SpaceX tested “Mechazilla,” which is basically a pair of giant “chopsticks” that seek to catch the Starship and its Super Heavy booster as it lands, for the first time ever.
(Photo : by Joe Raedle/Getty Images)
CAPE CANAVERAL, FLORIDA – SEPTEMBER 15: The SpaceX Falcon 9 rocket and Crew Dragon lift-off from launch Pad 39A at NASA’s Kennedy Space Center for the first completely private mission to fly into orbit on September 15, 2021 in Cape Canaveral, Florida.

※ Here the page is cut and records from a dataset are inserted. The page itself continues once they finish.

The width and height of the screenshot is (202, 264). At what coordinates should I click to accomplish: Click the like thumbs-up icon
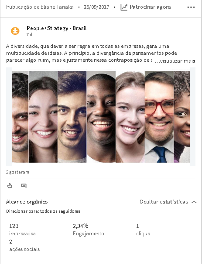[10, 186]
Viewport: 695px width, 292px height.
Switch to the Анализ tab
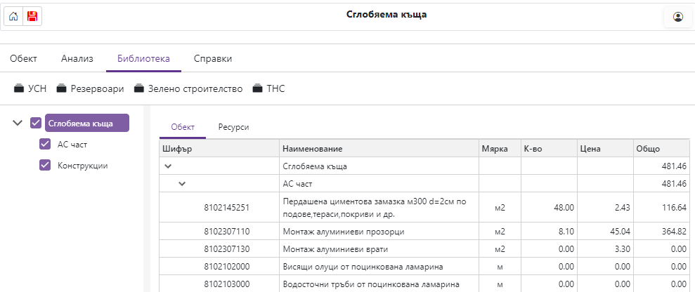click(x=77, y=59)
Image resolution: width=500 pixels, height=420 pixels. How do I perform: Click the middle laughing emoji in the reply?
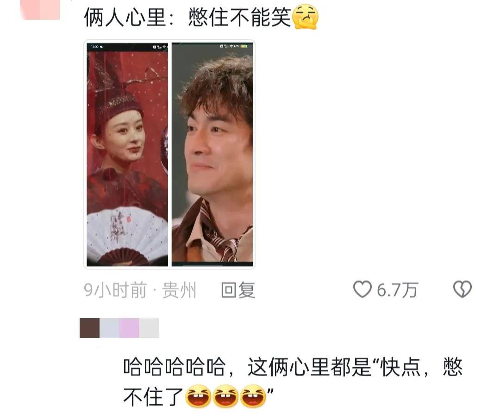coord(225,396)
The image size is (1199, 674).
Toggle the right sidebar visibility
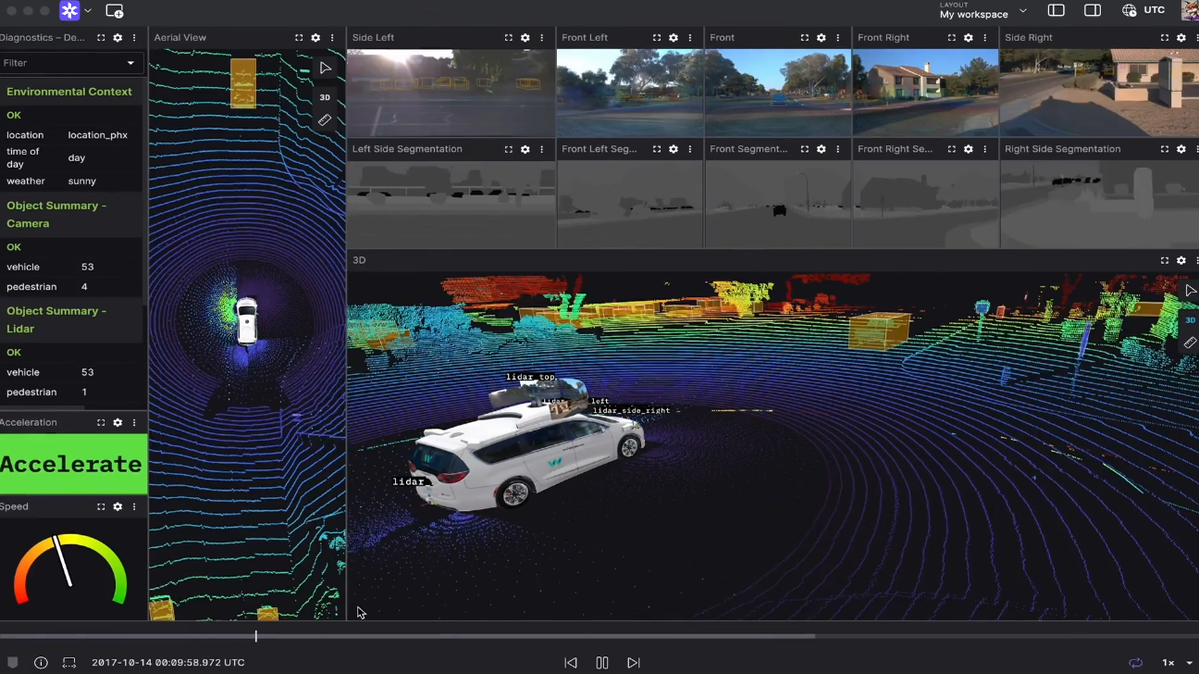point(1093,11)
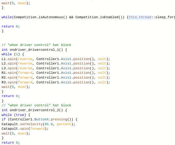The width and height of the screenshot is (175, 145).
Task: Click the Catapult.setVelocity 85.0 value
Action: tap(49, 124)
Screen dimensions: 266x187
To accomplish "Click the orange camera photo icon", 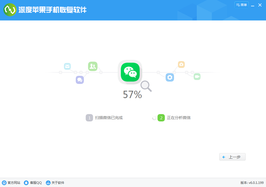I will coord(181,65).
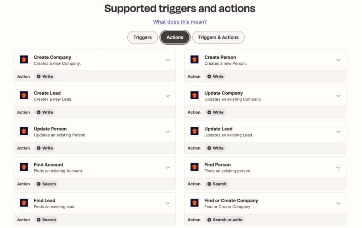Screen dimensions: 362x228
Task: Switch to the Triggers tab
Action: (x=142, y=37)
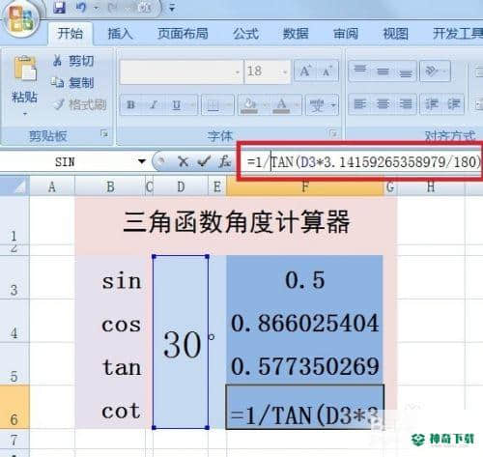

SpaceX is flying four private citizens into space on a three-day mission.
It comes after Teslarati reported last Oct. 21 that the space exploration firm of Elon Musk already started its installation of the “Mechazilla” arms on the tall Starship “launch tower” in Starbase, South Texas.
SpaceX Tests ‘Mechazilla’: Giant Starship-Catching ‘Chopsticks’
Now, as per the latest report by Futurism, SpaceX boasted its giant “Chopsticks,” which its founder and CEO, Musk, dubbed as the “Mechazilla” tower.
The massive “chopsticks” or the catch and stack arm system for the Starship seeks to grab the reusable spacecraft as it lands back to Earth.
The “Mechazilla” is the first of its kind as no other space exploration firm ever had the idea of catching their spacecraft via massive “chopsticks” as it lands back to Earth.
Last August, the SpaceX CEO first teased about the “Mechazilla”‘s ability to catch the Starship like it was a tiny piece of sushi.
Futurism further noted in the same report that such a “wild concept” could end up being a monumental disaster if it fails to catch the spacecraft of SpaceX.
That said, the space exploration firm is already testing the “Chopsticks” for the first time ever, which was streamed live via NASASpaceflight.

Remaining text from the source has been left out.